Narrative also goes awry in the David Hailwood (script) and Brett Burbridge (art) yarn, “The Ballad Of Backwards Billy”, as ne’er-do-well Billy follows his life goals from grave to cradle. The gorgeous turquoise-and-black artwork is reminiscent of the horror comics of the 1950s and a pitch perfect evocation of mood. The rhyming couplets have a simplicity that belies the consistent and clever idea at the heart of this back-to-front story. “Be pure and true at the start of life or meet a sticky end” warns Billy. Wise words for a regressive age.

But it’s not all doom and gloom and cautionary tales. The small press review offers tantalising snippets of work by Rats And Crows publishing, Rob Cannon and the ever life-affirming Lukas Kowalckzuk. In “Crowdsurfing”, Jon Laight (script) and Rory Donald (art) mine the eternal, bittersweet optimism of the would be artist. Anyone who has ever tried to crowd-fund an art project will know the frustration of scanning the horizon for an audience one knows is out there but can’t quite reach (We’ll find them though, right?).

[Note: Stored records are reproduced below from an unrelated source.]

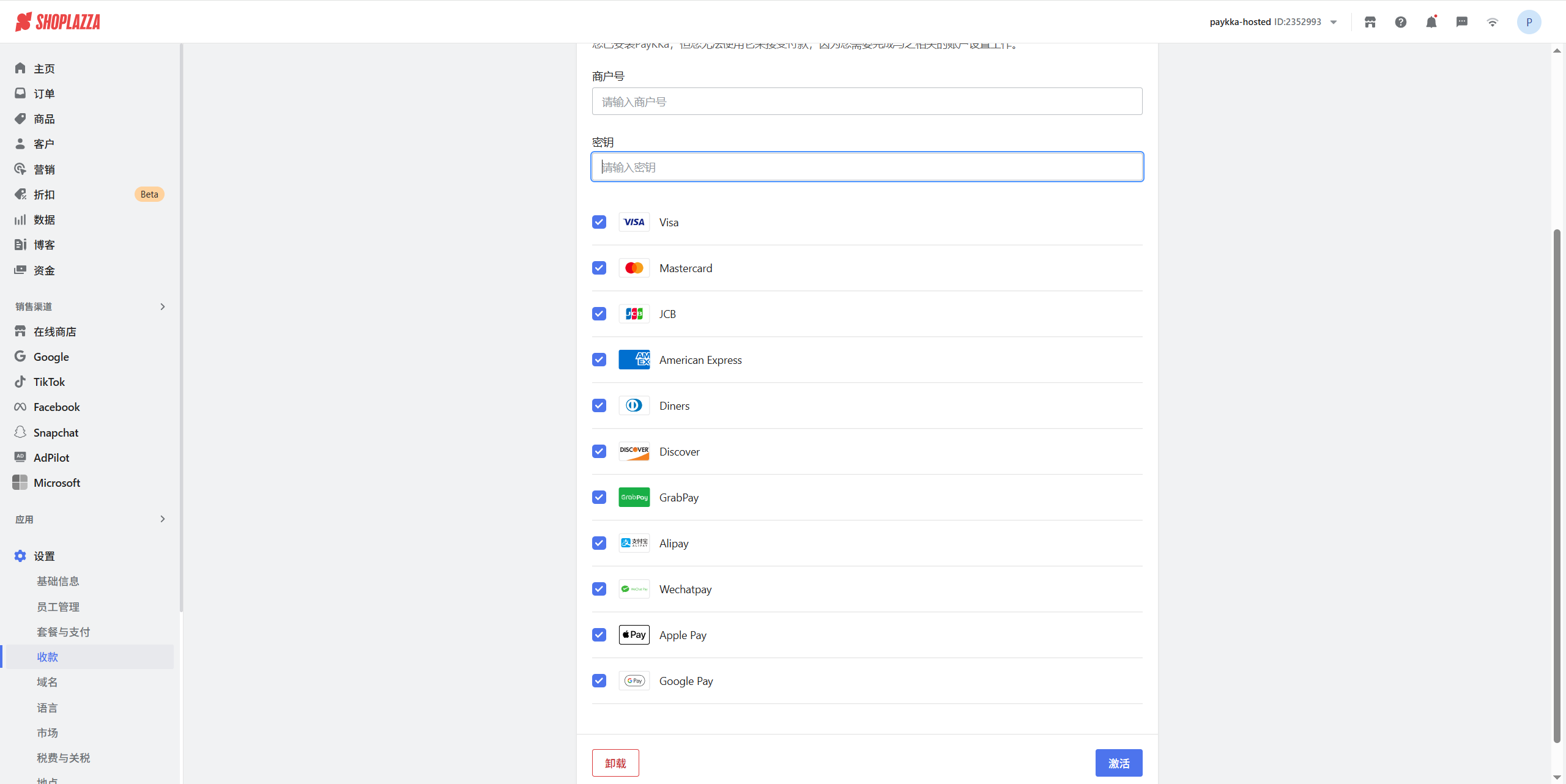Click the network wifi status icon
The height and width of the screenshot is (784, 1566).
(x=1492, y=22)
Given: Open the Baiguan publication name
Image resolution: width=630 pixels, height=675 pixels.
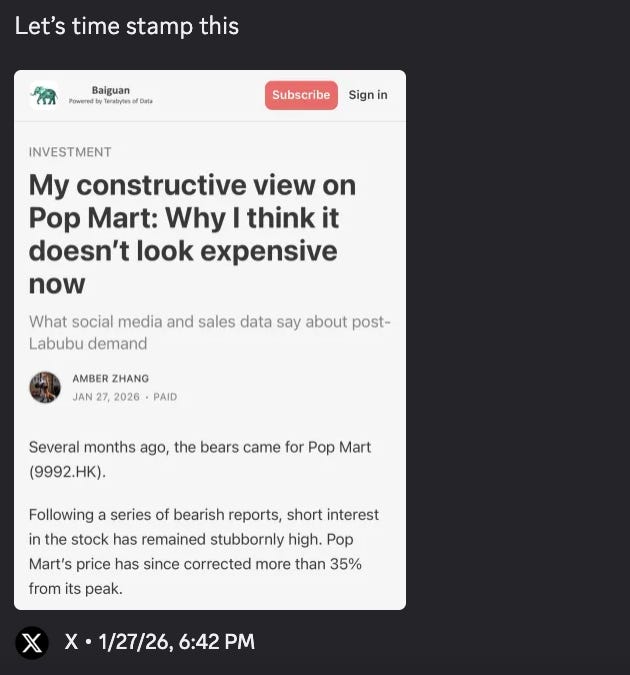Looking at the screenshot, I should 111,90.

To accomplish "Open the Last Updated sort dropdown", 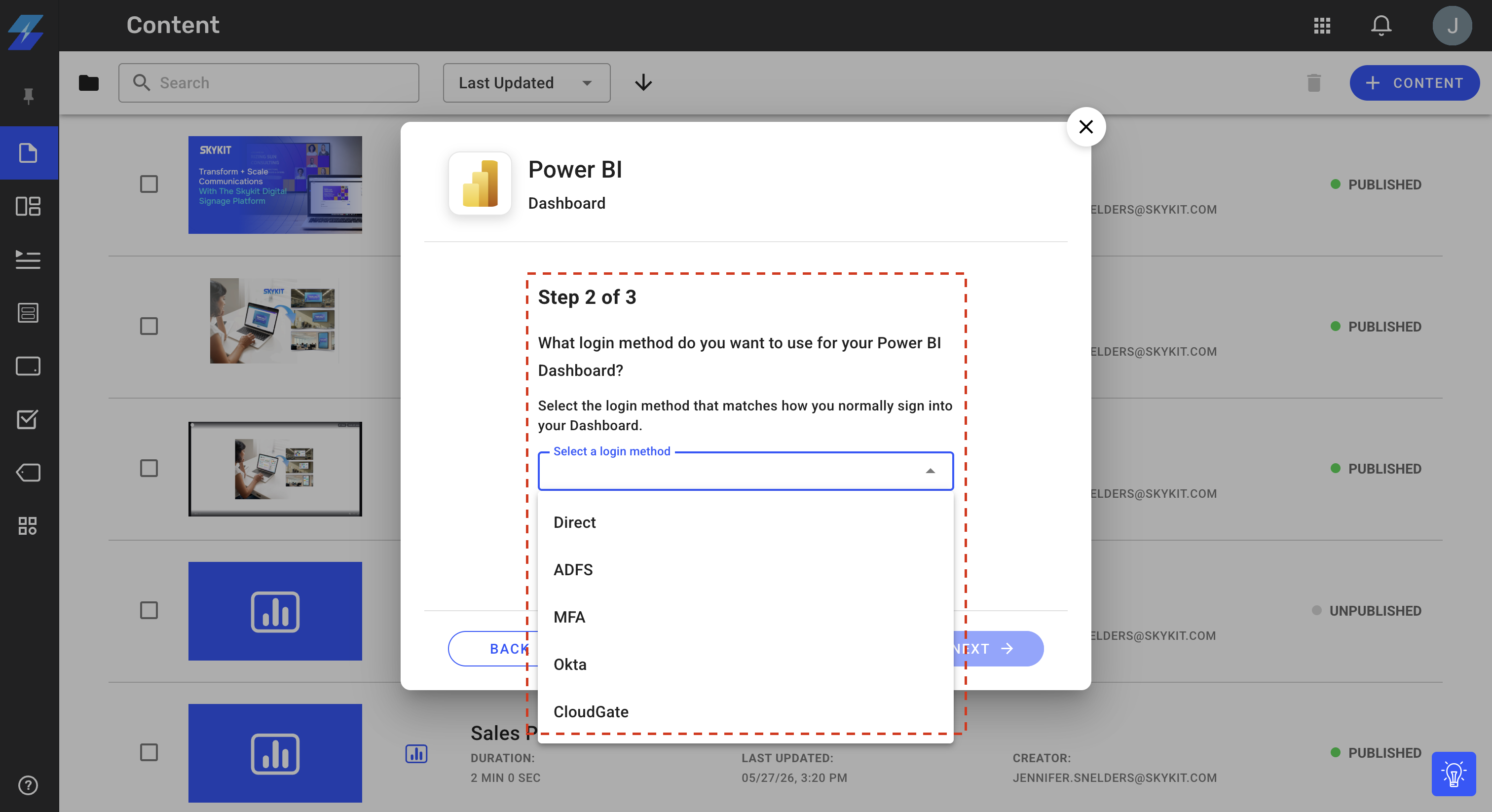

Finally, in “Aufklarung” by S.K. Moore, we are presented with a fantastic vision of enlightenment that makes all the pettiness of politics recede into the background. His recurring protagonist, a man with a head covered with newspaper print, stands in awe before a square sunrise. Part Rene Magritte, part Moebius, it is a strip of other-worldly beauty that reminds of the transcendence of art.

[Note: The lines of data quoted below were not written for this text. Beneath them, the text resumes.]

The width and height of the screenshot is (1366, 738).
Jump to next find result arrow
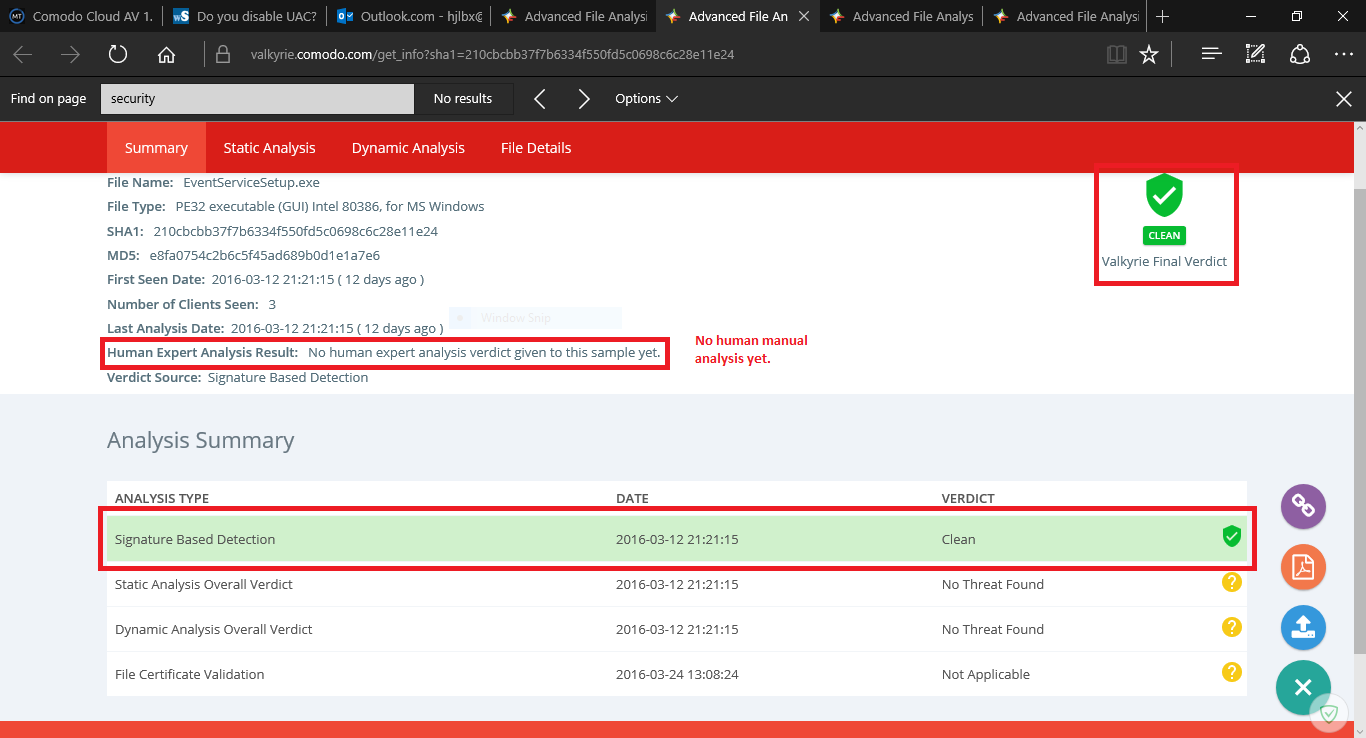point(584,99)
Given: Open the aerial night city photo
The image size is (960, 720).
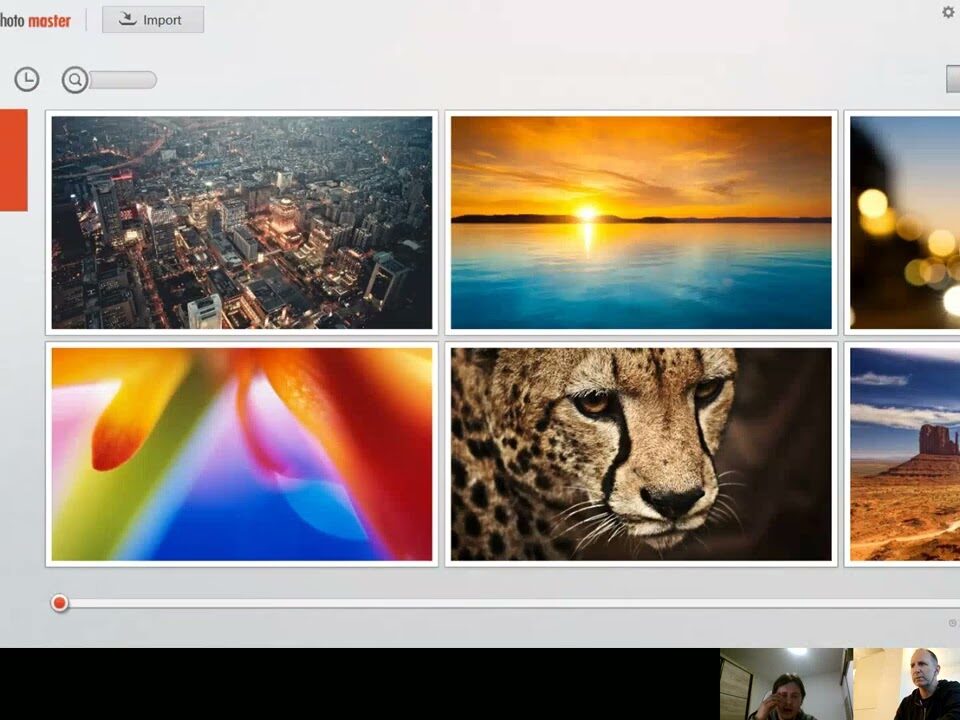Looking at the screenshot, I should pyautogui.click(x=242, y=222).
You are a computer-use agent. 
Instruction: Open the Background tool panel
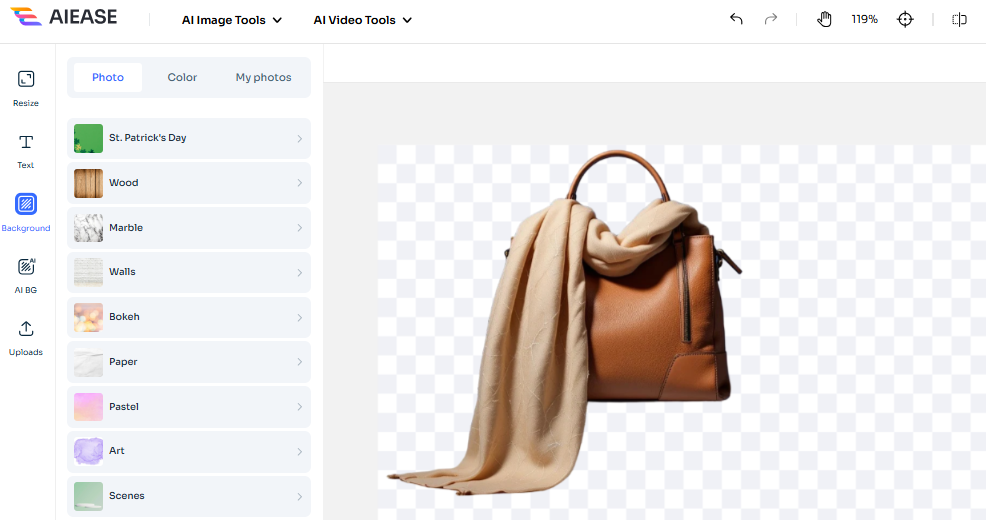26,205
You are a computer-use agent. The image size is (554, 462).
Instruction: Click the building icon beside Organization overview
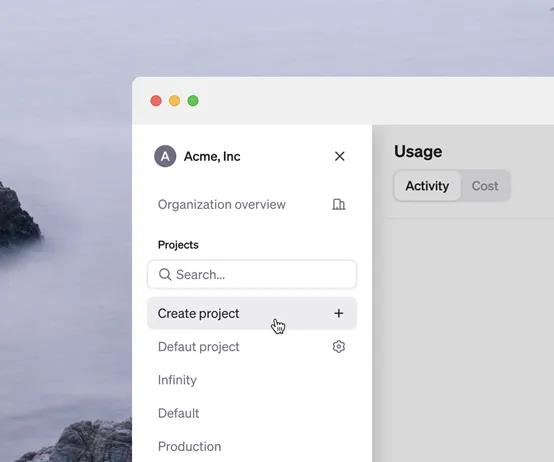pos(338,204)
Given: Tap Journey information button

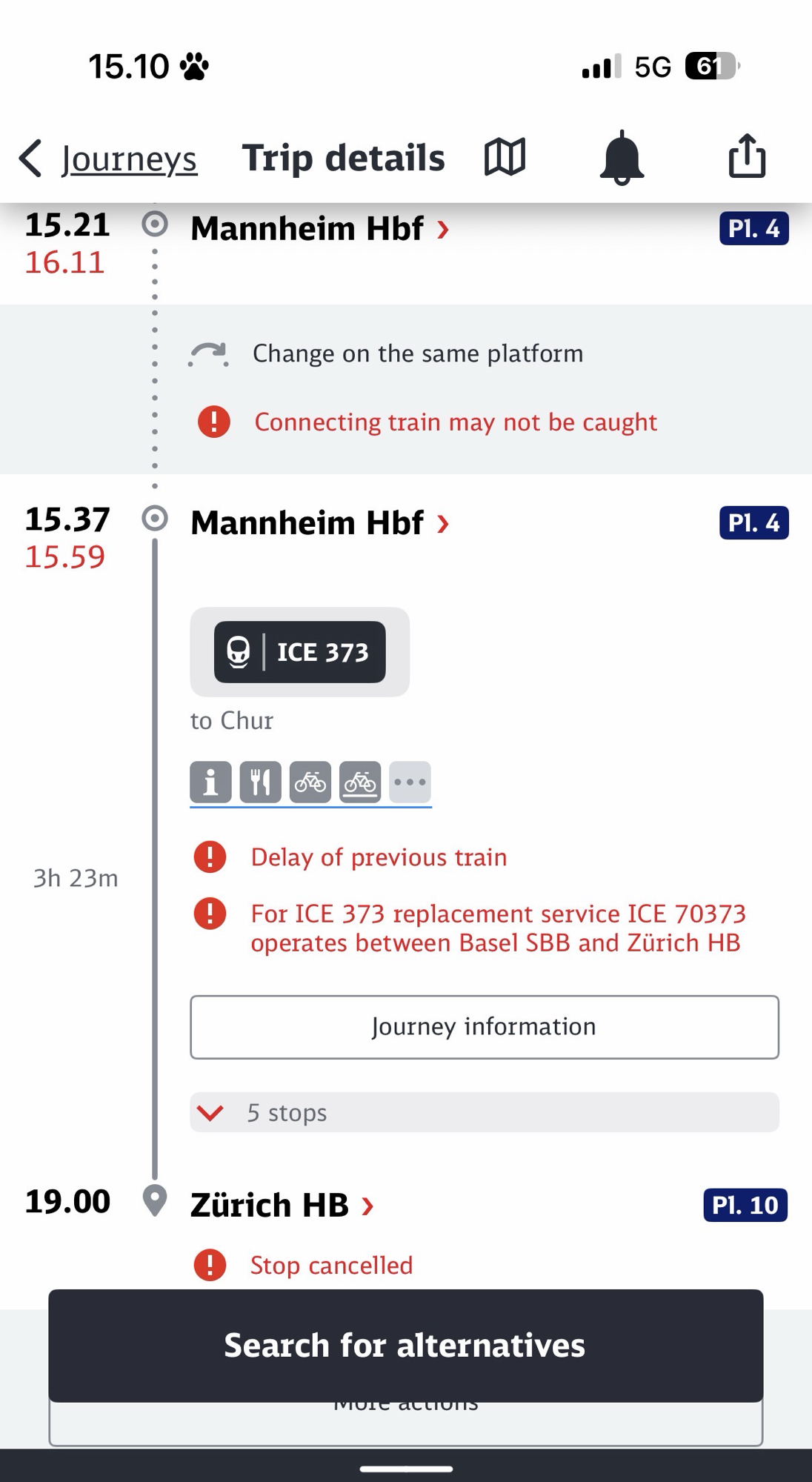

To those of us who understand that comics are an art form every bit as important as that on the walls of a portrait gallery (more, if you factor in that people actively enjoy opening a comic), Sliced #3 offers us a chance to reflect upon, process and interpret the world around, or as Reynolds puts it, “to make sense of the world through fiction, through narrative”. Ultimately, Reynold’s was saved from spinal surgery and Brexit despair by “very good (prescription) drugs and the novels of Terry Pratchett“. I could say the same about Sliced Quarterly #3.